The fast way to fix this problem is to disjoint the workstation from the domain> reboot > and join the domain back again. Sometimes this may not work and you need to have another way to do this. The next metod may be the best, according to me. You can use a single command to reset the computer account. You have to log into the computer under account which has local admin rights. Here is the command:
netdom resetpwd /Server:DC /UserD:Administrator /
PasswordD:mysuperpassword
Explanations:
- Server:DC is my domain controller
- UserD:Administrator – is the user with domain admin rights
- PasswordD:mysuperpassword – is the administrator’s password
It works for server systems but also for client systems.
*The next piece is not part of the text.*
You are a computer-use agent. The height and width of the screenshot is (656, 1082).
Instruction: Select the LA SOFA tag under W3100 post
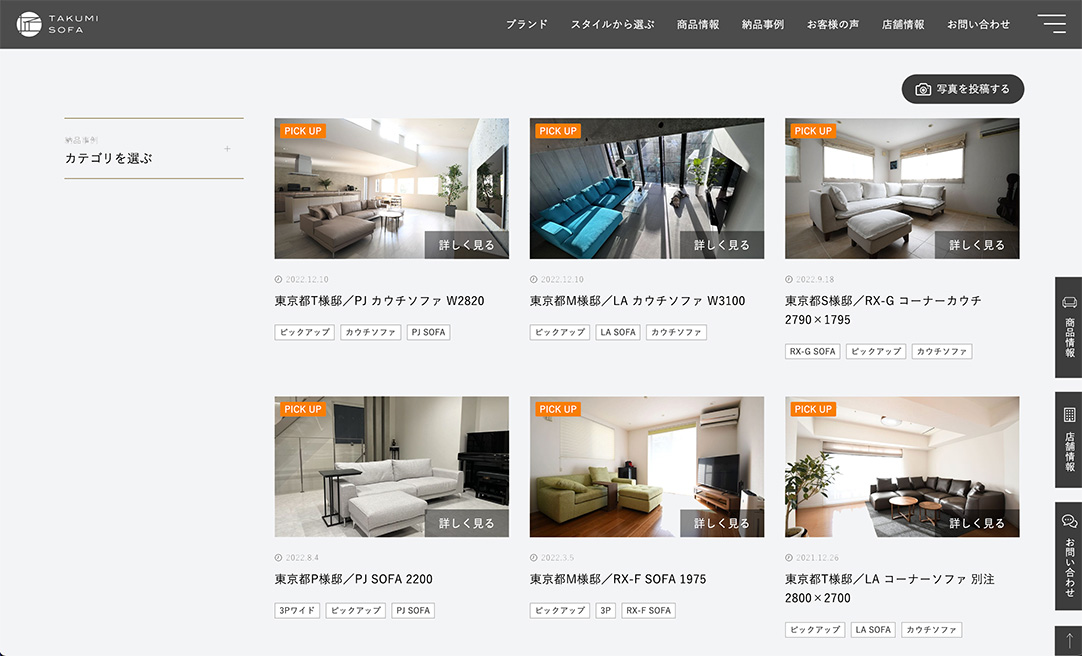[618, 332]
It does not work for windows xp. It is because the Netdom command does not work because the netdom.exe is not installed. But if you use one, you can copy it from the Windows server CD or iso image.
The Netdom.exe and Nltest.exe tools are located on the Windows Server CD-ROM in the SupportTools folder. To install these tools, run Setup.exe or extract the files from the Support.cab file
You can test if the secured channel has been reestablished. Try on any domain connected workstation or server using this command:
nltest /sc_verify:lab.local
where lab.local is our lab domain.
There is a GPO who manages the default value of computer passwords , so for my lab environments. I disabled the machine password change frequency.
It’s maximum machine password age and its located at:
GPO_nameComputer ConfigurationWindows SettingsSecurity SettingsLocal PoliciesSecurity Options
The policy name is:
Domain Member: Disable machine account password change = Disabled
It’s possible to turn it off here.